小学4、5年生の頃、自宅が差し押さえられ、逃げるように借家に引っ越した。母は生計を支えるため昼夜問わず病院で働き、祖母は足腰が弱ってほぼ寝たきりの状態だった。武田さんは学校から帰るとまず祖母に「ただいま」と声をかけ、体調の変化を確認するのが日課だった。
祖母がお漏らしをしていたら、手を引いて風呂場に連れて行き、湯船のぬるい水やシャワーで体を洗い流した。うんちを漏らしていることもあり、拭き取って掃除もした。「世話ができる人は自分しかいないので、やらざるを得ませんでした」と振り返る。
自炊と孤独な日々
忙しい母からは時々千円札を渡され、そのお金で夕飯のお弁当を買うこともあった。米をといで炊いたり、卵などの材料でお好み焼きを焼いたり、冷蔵庫の中のもので自炊もした。祖母に「おなかがすいた」と言われれば、食べ物を部屋に運んだ。

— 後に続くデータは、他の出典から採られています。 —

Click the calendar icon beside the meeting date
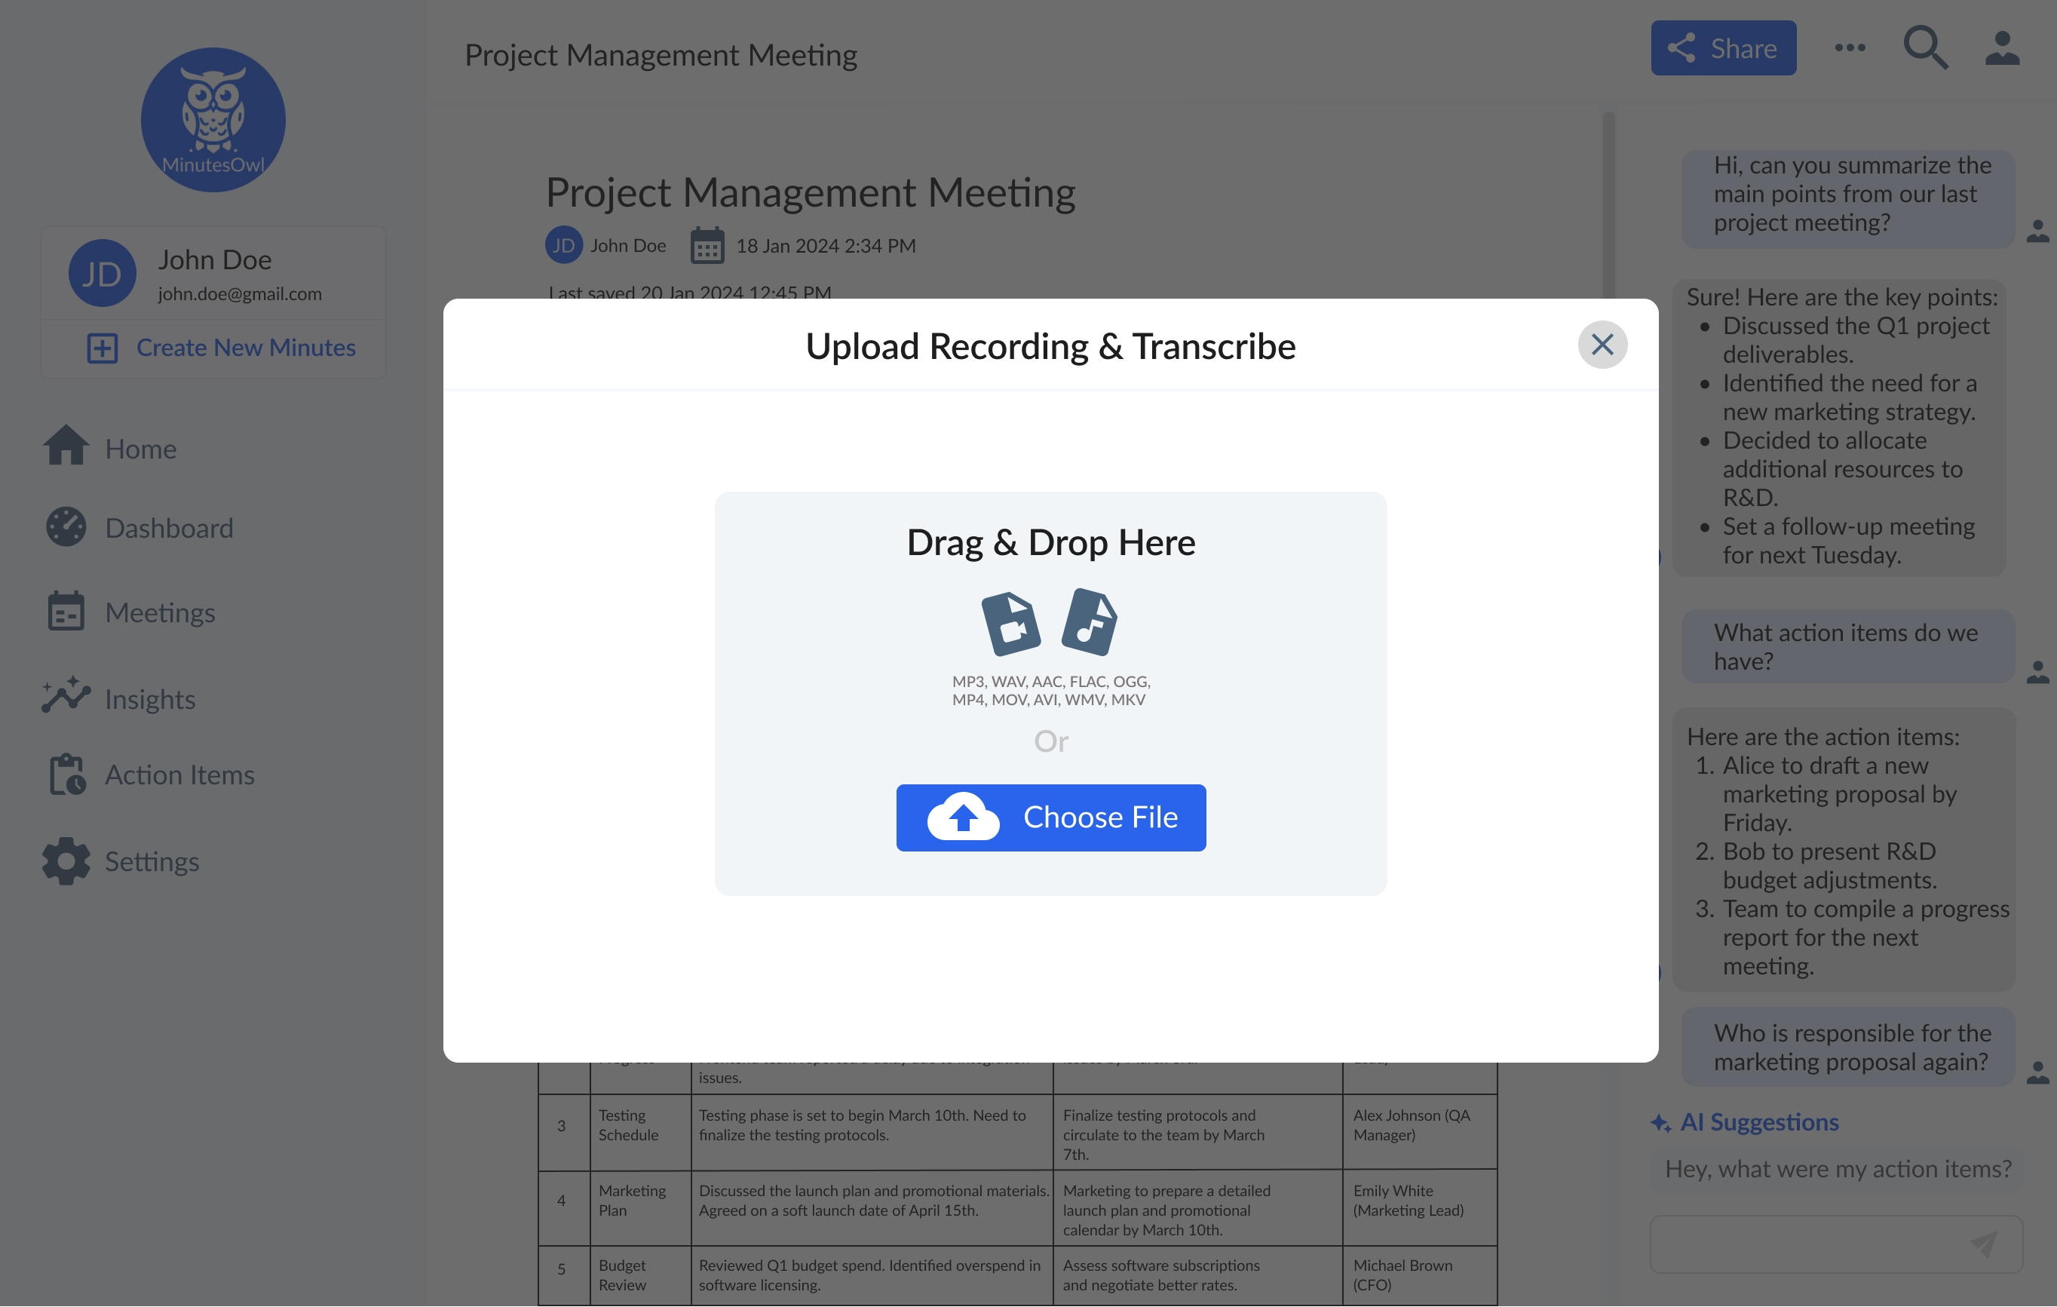 click(x=706, y=245)
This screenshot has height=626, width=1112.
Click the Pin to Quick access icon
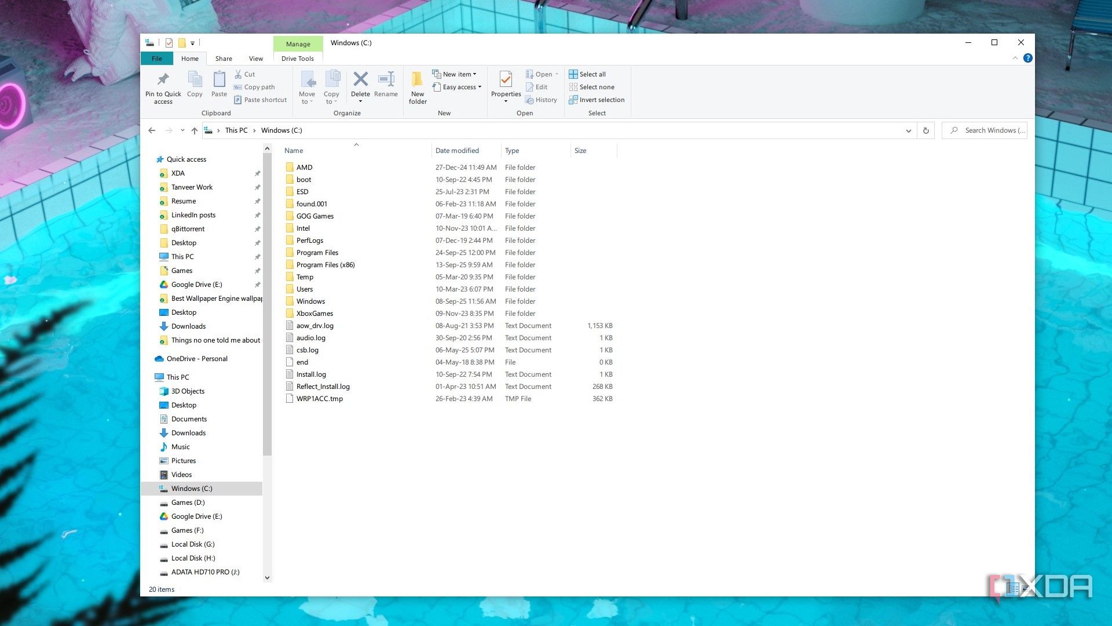(163, 79)
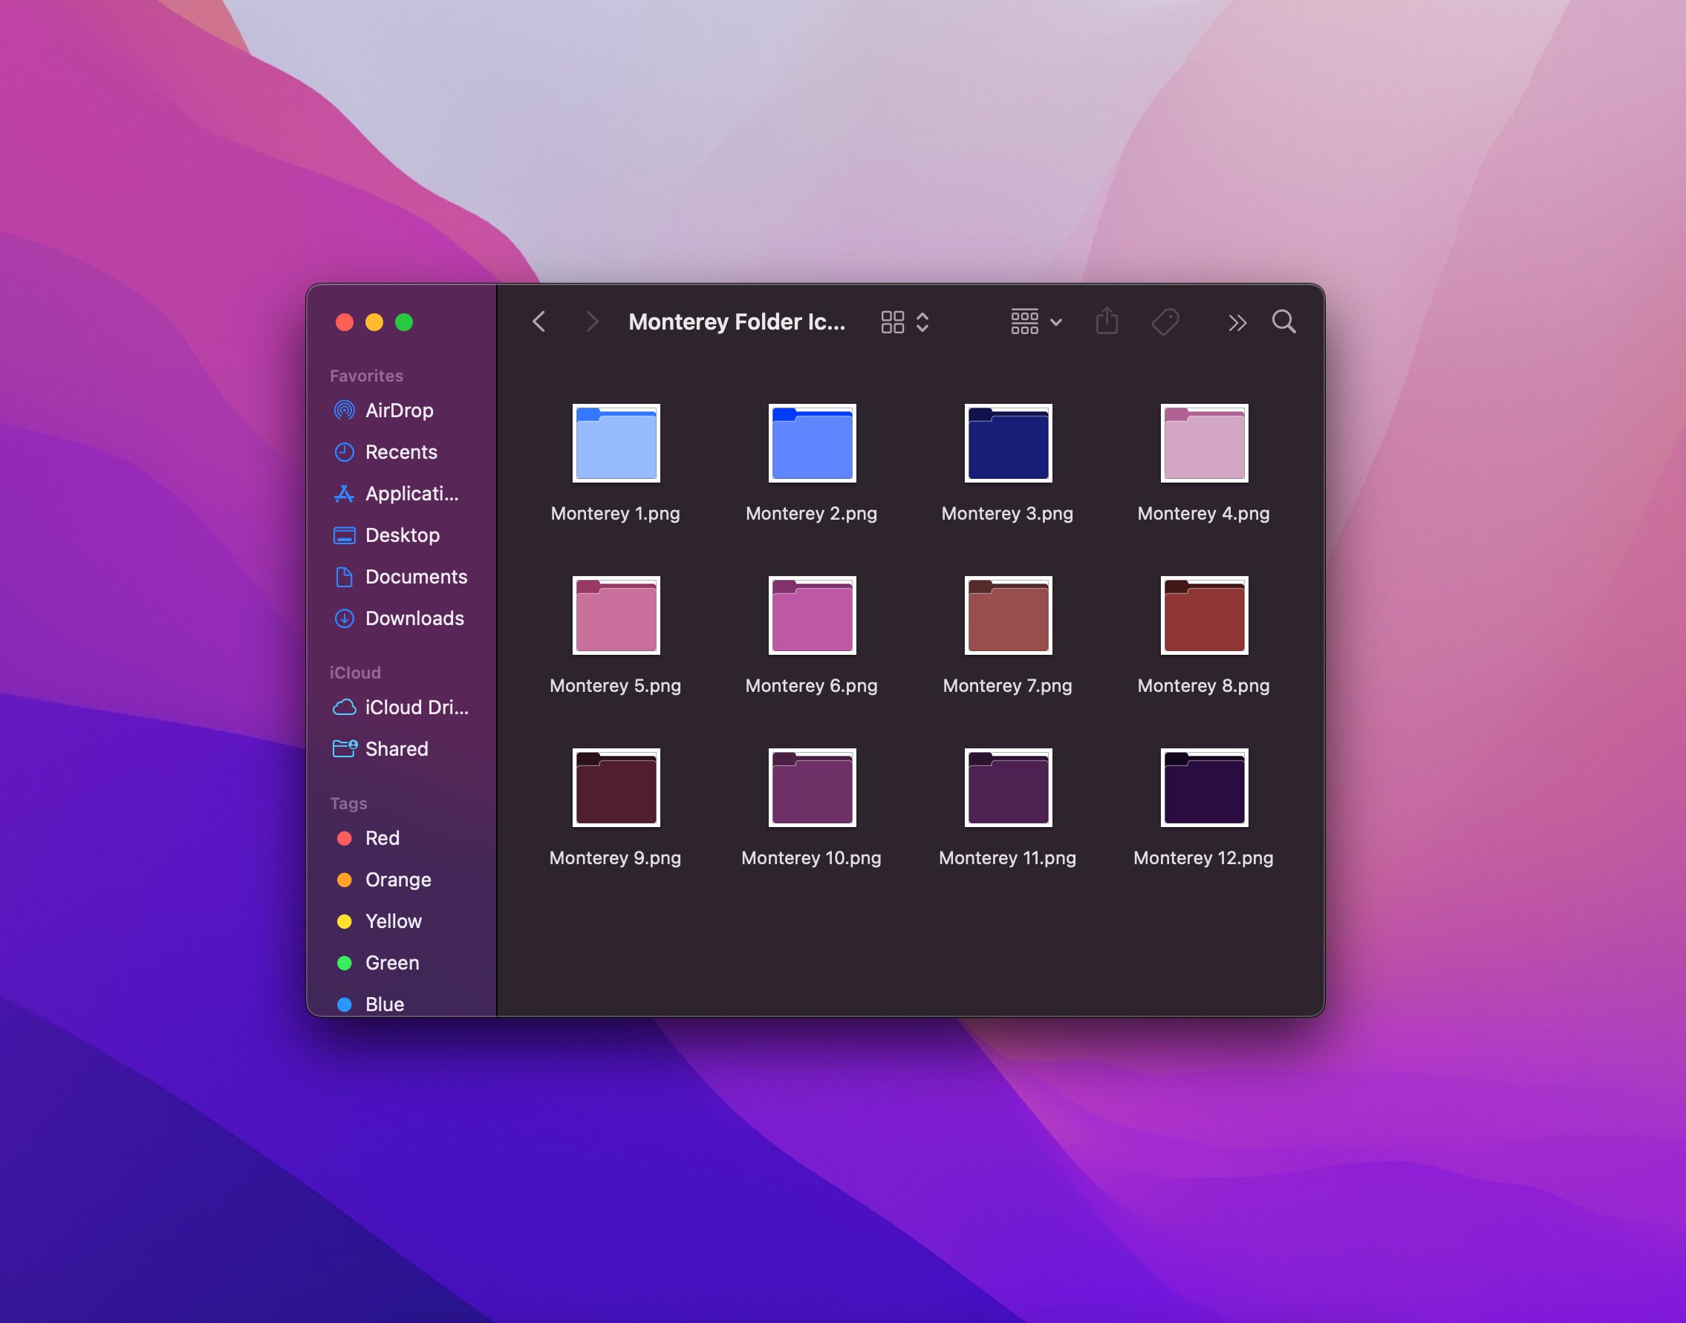
Task: Open iCloud Drive from the sidebar
Action: point(416,707)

祖母と2人で過ごす時間が多く、寂しくて泣いた日も少なくなかったという。「祖母から『ありがとう』と言われたことはあったかなあ。よく覚えていませんが、どなられたり無理な要求をされたりはしませんでした」と語る。祖母は武田さんが中学生の時に老衰で亡くなった。
サッカーがくれた解放感
小学1年から始めたサッカーは、複雑な家庭で育った武田さんにとって「何もかも忘れる時間」だった。「小学生の頃は正直、家に帰りたくなかった。父への嫌悪感、身を粉にして働く母への思いなど、言葉にできないモヤモヤが心に渦巻いていた。でも、サッカーをしている間だけは、そうした感情から解放されたんです」
サッカーの仲間やコーチは信頼していたが、祖母の介護や家庭環境については「恥ずかしいし、知られてはいけない」と誰にも話さなかった。毎日、学校やサッカーの準備は自分で整え、忘れ物も寝坊もせず、明るい性格だったため、家の大変さに気づかれることはなかったという。
若いケアラーへのメッセージ
武田さんは現在、自身の経験を踏まえ、ヤングケアラーと呼ばれる家族の世話をする若者たちに向けて「自分の好きなことを大切にしてほしい」とメッセージを送る。「助けて」と声を上げることの難しさを理解した上で、サッカーが自分を救ったように、何か心のよりどころを見つけてほしいと願っている。